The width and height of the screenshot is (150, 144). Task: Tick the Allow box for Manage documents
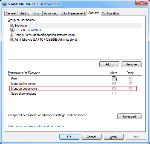coord(114,89)
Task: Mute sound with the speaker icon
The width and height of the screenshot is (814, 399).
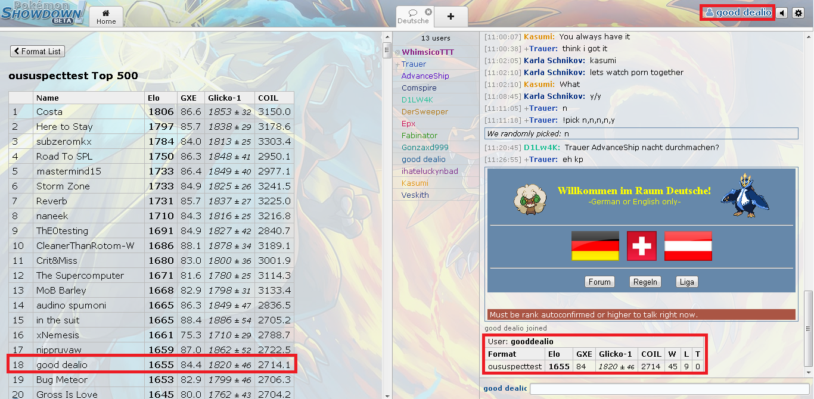Action: point(781,13)
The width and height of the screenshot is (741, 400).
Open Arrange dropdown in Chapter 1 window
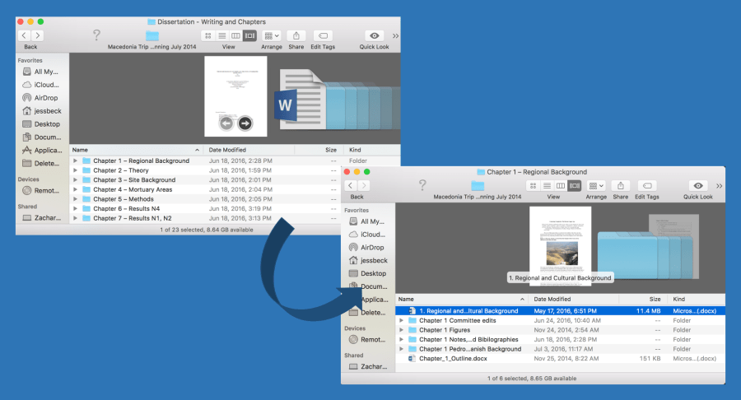[596, 186]
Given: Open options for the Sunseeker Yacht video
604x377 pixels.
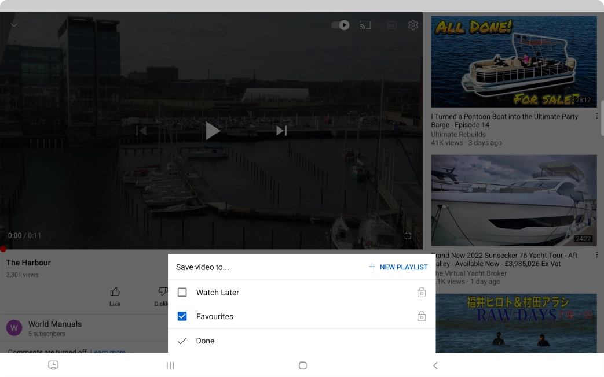Looking at the screenshot, I should pos(596,255).
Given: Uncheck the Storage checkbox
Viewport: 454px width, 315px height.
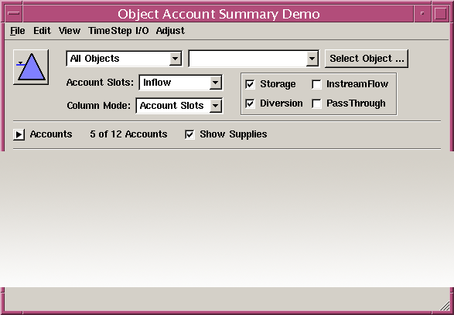Looking at the screenshot, I should click(x=250, y=84).
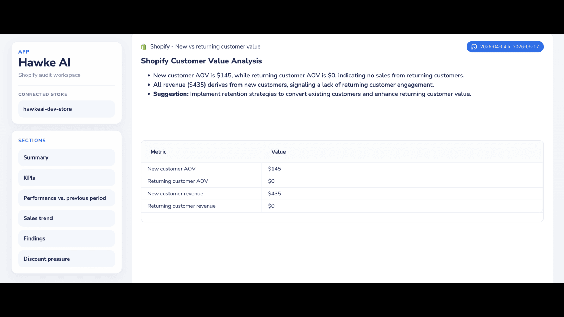Open the Discount pressure section
Image resolution: width=564 pixels, height=317 pixels.
click(x=67, y=259)
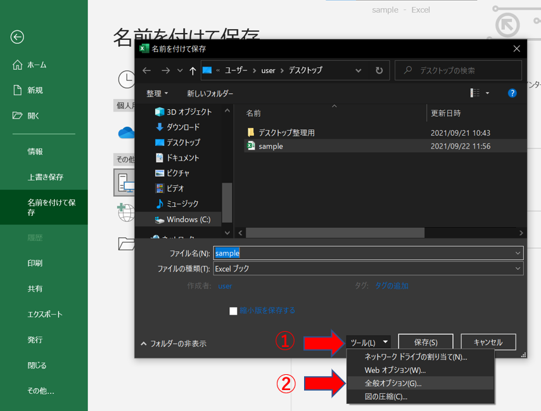Viewport: 541px width, 411px height.
Task: Collapse the dialog with フォルダーの非表示
Action: (173, 344)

□ □ □ □ □ □ □

▶ _Assignment_
Report the number of lines in the material above that include the string "Given". Nothing else belongs in the answer.

▶ _Solution for this task_
2